• [WHAT NEEDS TO BE DONE]
Type out the lines below exactly, from the first through the line holding "Task: Click the Kiddo Diapers store title", and include no pictures.

• [RECORD EXCERPTS]
++++++++

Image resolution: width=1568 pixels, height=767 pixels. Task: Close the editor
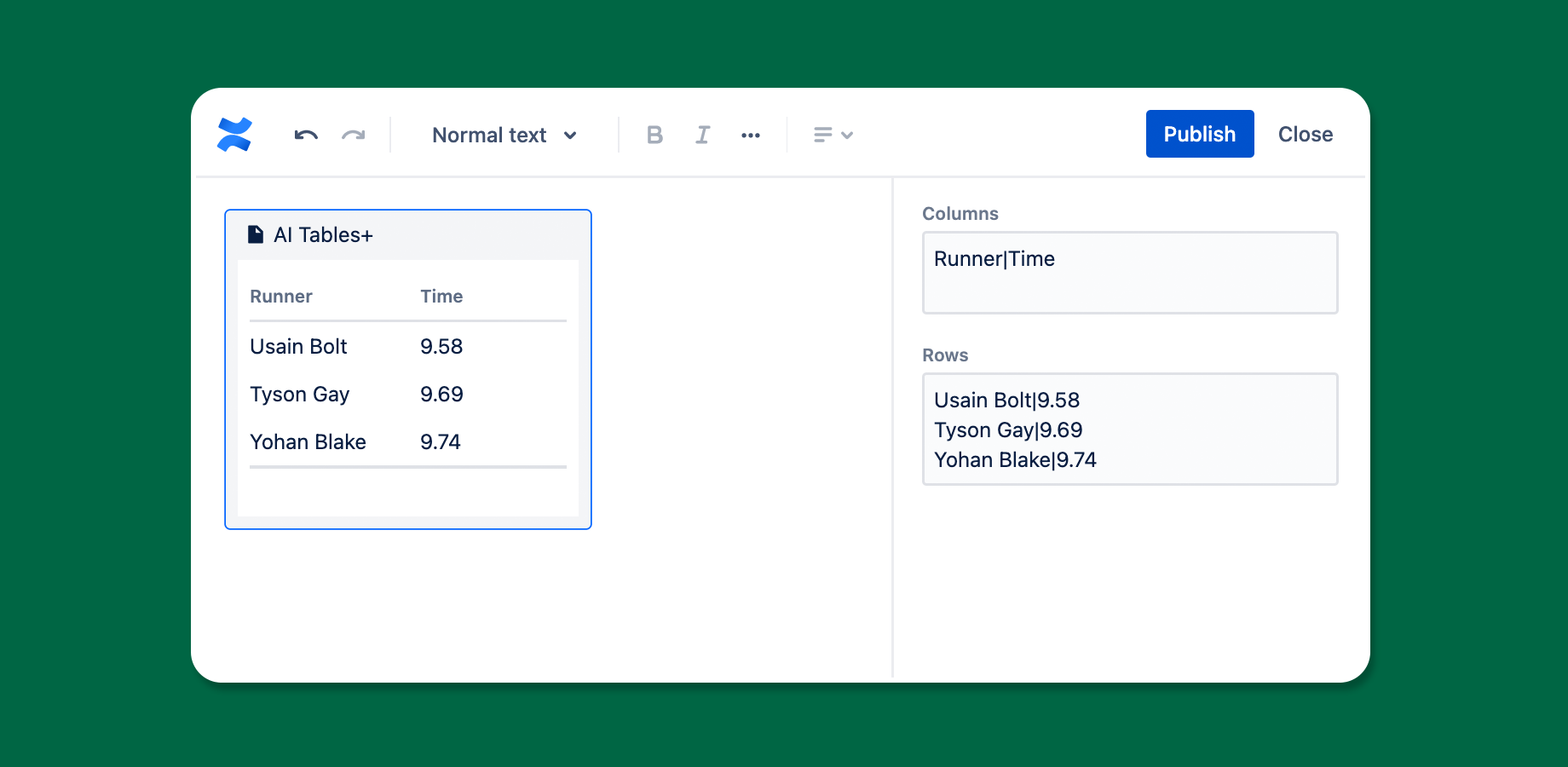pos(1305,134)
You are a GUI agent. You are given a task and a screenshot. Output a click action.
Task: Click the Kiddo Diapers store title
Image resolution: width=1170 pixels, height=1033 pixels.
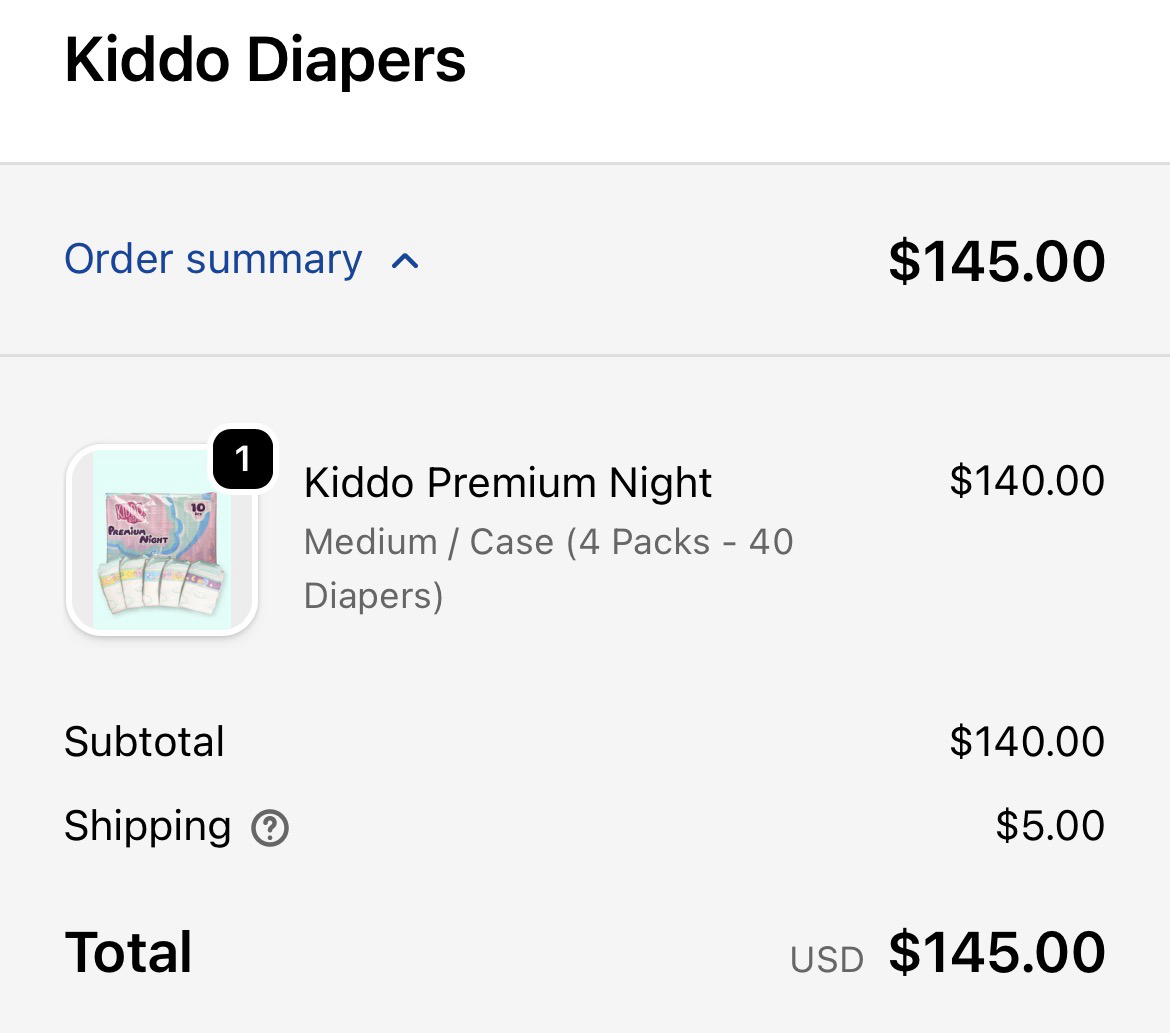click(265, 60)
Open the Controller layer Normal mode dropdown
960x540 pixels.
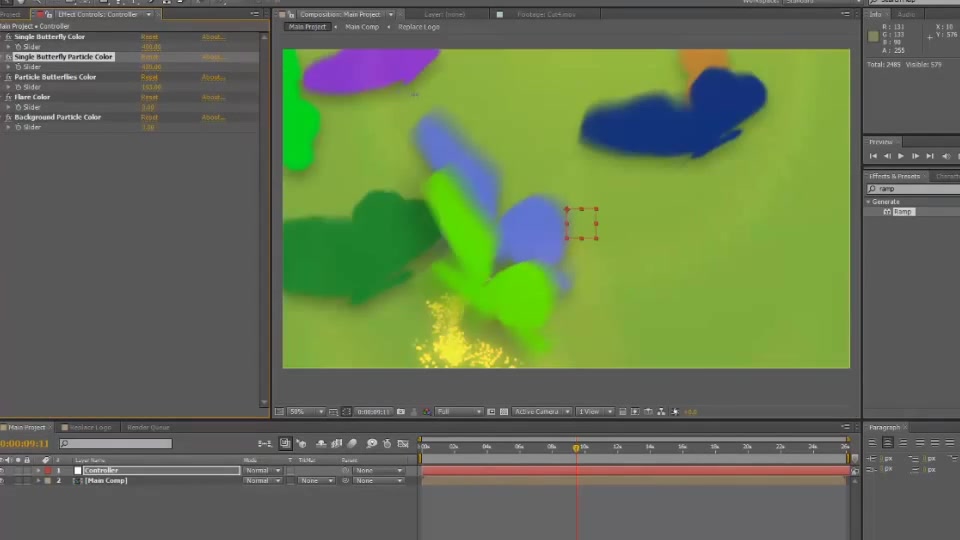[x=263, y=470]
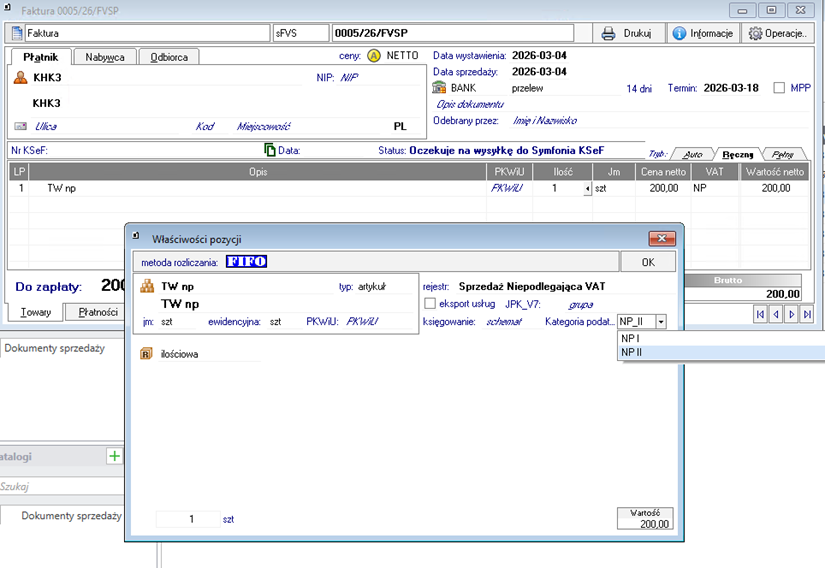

++++++++

• [SOLUTION TO THE EXERCISE]
Image resolution: width=1568 pixels, height=767 pixels. Task: Close the editor
pos(1305,134)
You are a GUI agent. You are given a task and a screenshot. Output a click action.
Task: Click the Kiddo Diapers store title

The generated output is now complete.